• _Goal of the exercise_:
Return every line of the data exactly as it stands.

Task inputs: Begin

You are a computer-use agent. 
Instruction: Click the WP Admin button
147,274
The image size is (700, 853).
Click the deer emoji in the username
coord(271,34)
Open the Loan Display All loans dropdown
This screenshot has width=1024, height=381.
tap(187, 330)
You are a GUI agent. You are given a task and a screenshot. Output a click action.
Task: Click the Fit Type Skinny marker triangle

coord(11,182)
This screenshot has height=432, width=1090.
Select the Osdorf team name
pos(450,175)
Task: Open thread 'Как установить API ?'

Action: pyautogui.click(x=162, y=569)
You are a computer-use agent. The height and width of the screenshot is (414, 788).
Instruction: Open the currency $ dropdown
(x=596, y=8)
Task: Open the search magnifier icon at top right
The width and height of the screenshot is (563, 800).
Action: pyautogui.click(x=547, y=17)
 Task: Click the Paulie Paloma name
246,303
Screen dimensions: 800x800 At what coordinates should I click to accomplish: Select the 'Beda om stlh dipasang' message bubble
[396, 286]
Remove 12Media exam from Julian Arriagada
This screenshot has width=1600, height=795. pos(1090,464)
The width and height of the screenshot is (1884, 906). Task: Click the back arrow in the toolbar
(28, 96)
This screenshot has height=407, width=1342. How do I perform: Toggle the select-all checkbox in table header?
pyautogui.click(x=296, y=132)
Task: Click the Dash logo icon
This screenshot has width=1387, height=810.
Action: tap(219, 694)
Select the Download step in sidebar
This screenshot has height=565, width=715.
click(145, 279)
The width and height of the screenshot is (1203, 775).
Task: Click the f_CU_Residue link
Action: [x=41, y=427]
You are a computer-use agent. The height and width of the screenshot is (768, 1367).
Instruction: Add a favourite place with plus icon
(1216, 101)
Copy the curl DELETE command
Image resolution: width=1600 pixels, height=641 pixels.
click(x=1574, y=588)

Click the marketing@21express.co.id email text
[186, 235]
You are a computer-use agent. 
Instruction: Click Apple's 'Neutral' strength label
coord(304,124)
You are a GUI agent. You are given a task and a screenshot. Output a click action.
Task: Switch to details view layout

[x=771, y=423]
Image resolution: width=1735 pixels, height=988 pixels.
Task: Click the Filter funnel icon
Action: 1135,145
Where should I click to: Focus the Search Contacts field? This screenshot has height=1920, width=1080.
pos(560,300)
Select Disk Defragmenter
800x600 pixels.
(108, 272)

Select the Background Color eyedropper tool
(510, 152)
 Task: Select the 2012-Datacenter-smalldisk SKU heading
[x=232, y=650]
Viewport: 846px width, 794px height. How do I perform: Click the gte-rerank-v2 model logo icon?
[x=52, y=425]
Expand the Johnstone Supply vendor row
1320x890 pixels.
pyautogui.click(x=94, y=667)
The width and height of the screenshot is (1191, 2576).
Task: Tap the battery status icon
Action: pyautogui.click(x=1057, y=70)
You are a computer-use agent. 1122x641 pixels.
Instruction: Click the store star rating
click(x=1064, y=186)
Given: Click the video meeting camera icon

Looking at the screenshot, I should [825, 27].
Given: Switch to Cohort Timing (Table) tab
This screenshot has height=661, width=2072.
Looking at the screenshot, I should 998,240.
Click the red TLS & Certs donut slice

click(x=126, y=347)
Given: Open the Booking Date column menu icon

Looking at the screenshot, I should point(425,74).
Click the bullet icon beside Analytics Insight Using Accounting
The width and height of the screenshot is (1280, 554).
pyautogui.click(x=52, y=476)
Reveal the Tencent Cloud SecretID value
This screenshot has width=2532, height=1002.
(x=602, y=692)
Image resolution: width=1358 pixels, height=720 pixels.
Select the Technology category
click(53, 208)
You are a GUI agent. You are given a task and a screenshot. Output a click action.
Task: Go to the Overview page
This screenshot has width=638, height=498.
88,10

Task inputs: End

• _Exercise response_:
You are a computer-use agent. 
Instruction: Click the WP Admin button
147,274
The image size is (700, 853).
Click the deer emoji in the username
coord(271,34)
Open the Loan Display All loans dropdown
This screenshot has width=1024, height=381.
tap(187, 330)
You are a GUI agent. You are given a task and a screenshot. Output a click action.
Task: Click the Fit Type Skinny marker triangle

coord(11,182)
This screenshot has height=432, width=1090.
Select the Osdorf team name
pos(450,175)
Task: Open thread 'Как установить API ?'

Action: pyautogui.click(x=162, y=569)
You are a computer-use agent. The height and width of the screenshot is (414, 788).
Instruction: Open the currency $ dropdown
(x=596, y=8)
Task: Open the search magnifier icon at top right
The width and height of the screenshot is (563, 800).
Action: pyautogui.click(x=547, y=17)
 Task: Click the Paulie Paloma name
246,303
Screen dimensions: 800x800 At what coordinates should I click to accomplish: Select the 'Beda om stlh dipasang' message bubble
[396, 286]
Remove 12Media exam from Julian Arriagada
This screenshot has width=1600, height=795. pos(1090,464)
The width and height of the screenshot is (1884, 906). Task: Click the back arrow in the toolbar
(28, 96)
This screenshot has height=407, width=1342. How do I perform: Toggle the select-all checkbox in table header?
pyautogui.click(x=296, y=132)
Task: Click the Dash logo icon
This screenshot has width=1387, height=810.
Action: tap(219, 694)
Select the Download step in sidebar
This screenshot has height=565, width=715.
click(145, 279)
The width and height of the screenshot is (1203, 775).
Task: Click the f_CU_Residue link
Action: [x=41, y=427]
You are a computer-use agent. The height and width of the screenshot is (768, 1367).
Instruction: Add a favourite place with plus icon
(1216, 101)
Copy the curl DELETE command
Image resolution: width=1600 pixels, height=641 pixels.
click(x=1574, y=588)

Click the marketing@21express.co.id email text
[186, 235]
You are a computer-use agent. 
Instruction: Click Apple's 'Neutral' strength label
coord(304,124)
You are a GUI agent. You are given a task and a screenshot. Output a click action.
Task: Switch to details view layout

[x=771, y=423]
Image resolution: width=1735 pixels, height=988 pixels.
Task: Click the Filter funnel icon
Action: 1135,145
Where should I click to: Focus the Search Contacts field? This screenshot has height=1920, width=1080.
pos(560,300)
Select Disk Defragmenter
800x600 pixels.
(108, 272)

Select the Background Color eyedropper tool
(510, 152)
 Task: Select the 2012-Datacenter-smalldisk SKU heading
[x=232, y=650]
Viewport: 846px width, 794px height. How do I perform: Click the gte-rerank-v2 model logo icon?
[x=52, y=425]
Expand the Johnstone Supply vendor row
1320x890 pixels.
pyautogui.click(x=94, y=667)
The width and height of the screenshot is (1191, 2576).
Task: Tap the battery status icon
Action: pyautogui.click(x=1057, y=70)
You are a computer-use agent. 1122x641 pixels.
Instruction: Click the store star rating
click(x=1064, y=186)
Given: Click the video meeting camera icon

Looking at the screenshot, I should [825, 27].
Given: Switch to Cohort Timing (Table) tab
This screenshot has height=661, width=2072.
Looking at the screenshot, I should 998,240.
Click the red TLS & Certs donut slice

click(x=126, y=347)
Given: Open the Booking Date column menu icon

Looking at the screenshot, I should point(425,74).
Click the bullet icon beside Analytics Insight Using Accounting
The width and height of the screenshot is (1280, 554).
pyautogui.click(x=52, y=476)
Reveal the Tencent Cloud SecretID value
This screenshot has width=2532, height=1002.
(x=602, y=692)
Image resolution: width=1358 pixels, height=720 pixels.
Select the Technology category
click(53, 208)
You are a GUI agent. You are given a task and a screenshot. Output a click action.
Task: Go to the Overview page
This screenshot has width=638, height=498.
88,10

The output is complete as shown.